It's no secret that America's going through a difficult time - sky-rocketing debt, a struggling economy, and the highest unemployment rate in two decades - but, according to Susan Jacoby, we have bigger problems. Our nation's "greatest failing" - our nation's "social disease," she says, is our patriotism.
On the blog "The Spirited Atheist," which is co-hosted by the Washington Post and Newsweek, Jacoby wrote that NBC's pro-American coverage of the Winter Olympics is just another example of our "provincial, reflexively nationalistic mindset." To Jacoby, the Olympics isn't a time to wave the American flag and proudly sing the national anthem; it's a time to wipe out our "delusion" of "superior American morality."
"American television has unwittingly, by omission more than commission, presented a portrait of a nation clinging to the stories it tells itself about the superiority of American morality, culture, and education," Jacoby wrote.
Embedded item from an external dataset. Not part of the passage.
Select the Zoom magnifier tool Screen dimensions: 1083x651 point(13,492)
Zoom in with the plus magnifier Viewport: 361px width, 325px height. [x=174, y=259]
Jacoby railed against American announcers who have been tallying the American medal count and incorrectly pronouncing foreign Olympists' names, calling it proof of our "arrogant provincialism." When NBC zoomed in on the Americans that won silver and bronze in the Men's Super-G event but panned over the Norwegian gold medalist, Jacoby labeled it "profoundly anti-intellectual."
It's this "cultural narcissism," Jacoby said, that "prevents any realistic assessment of American weaknesses and strengths." Not surprisingly, Jacoby's "realistic assessment" of America couldn't uncover a single strength but she managed to write paragraph after paragraph expounding on our weaknesses. Christianity in America, Jacoby said, treats other religions as "inferior"; we view Europeans as "secularly corrupt"; we stubbornly refuse to "learn" from other countries - most notably in terms of universal health care; we proudly say "God Bless America," and we fight to publicly display the Ten Commandments.
It's these "illusions," Jacoby wrote, that we must squelch if we want to attain true "national excellence." Like, say, Belgium?